━━━ EXERCISE INPUTS

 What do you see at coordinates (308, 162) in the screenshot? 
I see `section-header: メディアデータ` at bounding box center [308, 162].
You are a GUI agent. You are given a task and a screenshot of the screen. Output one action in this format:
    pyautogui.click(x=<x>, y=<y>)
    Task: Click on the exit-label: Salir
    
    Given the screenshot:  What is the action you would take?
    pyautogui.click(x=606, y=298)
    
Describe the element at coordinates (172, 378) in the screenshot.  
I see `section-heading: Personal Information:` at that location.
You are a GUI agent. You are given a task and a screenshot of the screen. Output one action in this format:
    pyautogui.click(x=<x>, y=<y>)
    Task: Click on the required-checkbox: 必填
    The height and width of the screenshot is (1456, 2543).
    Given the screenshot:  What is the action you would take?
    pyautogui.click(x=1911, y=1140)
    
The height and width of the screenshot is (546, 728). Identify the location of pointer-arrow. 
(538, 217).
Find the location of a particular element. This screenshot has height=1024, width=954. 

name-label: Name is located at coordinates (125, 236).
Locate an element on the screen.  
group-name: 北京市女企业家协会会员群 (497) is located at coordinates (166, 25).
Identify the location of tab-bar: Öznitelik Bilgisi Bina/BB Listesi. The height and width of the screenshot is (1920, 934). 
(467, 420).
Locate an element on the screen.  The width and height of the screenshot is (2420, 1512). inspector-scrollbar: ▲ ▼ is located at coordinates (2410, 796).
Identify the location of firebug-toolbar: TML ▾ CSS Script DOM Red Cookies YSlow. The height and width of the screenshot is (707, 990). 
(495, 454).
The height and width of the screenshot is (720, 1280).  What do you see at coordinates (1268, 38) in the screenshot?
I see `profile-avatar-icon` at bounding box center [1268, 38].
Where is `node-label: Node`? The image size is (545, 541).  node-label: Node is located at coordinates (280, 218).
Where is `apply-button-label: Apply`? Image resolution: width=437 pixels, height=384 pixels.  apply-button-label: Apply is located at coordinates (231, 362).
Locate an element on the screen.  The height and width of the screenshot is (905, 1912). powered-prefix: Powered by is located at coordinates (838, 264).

━━━━━━

PROBLEM REQUIREMENTS: Set down all of the items above again, word for word and in their original order.

OUTPUT:
 What do you see at coordinates (308, 162) in the screenshot? 
I see `section-header: メディアデータ` at bounding box center [308, 162].
You are a GUI agent. You are given a task and a screenshot of the screen. Output one action in this format:
    pyautogui.click(x=<x>, y=<y>)
    Task: Click on the exit-label: Salir
    
    Given the screenshot:  What is the action you would take?
    pyautogui.click(x=606, y=298)
    
Describe the element at coordinates (172, 378) in the screenshot.  
I see `section-heading: Personal Information:` at that location.
You are a GUI agent. You are given a task and a screenshot of the screen. Output one action in this format:
    pyautogui.click(x=<x>, y=<y>)
    Task: Click on the required-checkbox: 必填
    The height and width of the screenshot is (1456, 2543).
    Given the screenshot:  What is the action you would take?
    pyautogui.click(x=1911, y=1140)
    
The height and width of the screenshot is (546, 728). Identify the location of pointer-arrow. 
(538, 217).
Find the location of a particular element. This screenshot has height=1024, width=954. 

name-label: Name is located at coordinates (125, 236).
Locate an element on the screen.  
group-name: 北京市女企业家协会会员群 (497) is located at coordinates (166, 25).
Identify the location of tab-bar: Öznitelik Bilgisi Bina/BB Listesi. The height and width of the screenshot is (1920, 934). 
(467, 420).
Locate an element on the screen.  The width and height of the screenshot is (2420, 1512). inspector-scrollbar: ▲ ▼ is located at coordinates (2410, 796).
Identify the location of firebug-toolbar: TML ▾ CSS Script DOM Red Cookies YSlow. The height and width of the screenshot is (707, 990). 
(495, 454).
The height and width of the screenshot is (720, 1280).  What do you see at coordinates (1268, 38) in the screenshot?
I see `profile-avatar-icon` at bounding box center [1268, 38].
Where is `node-label: Node`? The image size is (545, 541).  node-label: Node is located at coordinates (280, 218).
Where is `apply-button-label: Apply`? Image resolution: width=437 pixels, height=384 pixels.  apply-button-label: Apply is located at coordinates (231, 362).
Locate an element on the screen.  The height and width of the screenshot is (905, 1912). powered-prefix: Powered by is located at coordinates (838, 264).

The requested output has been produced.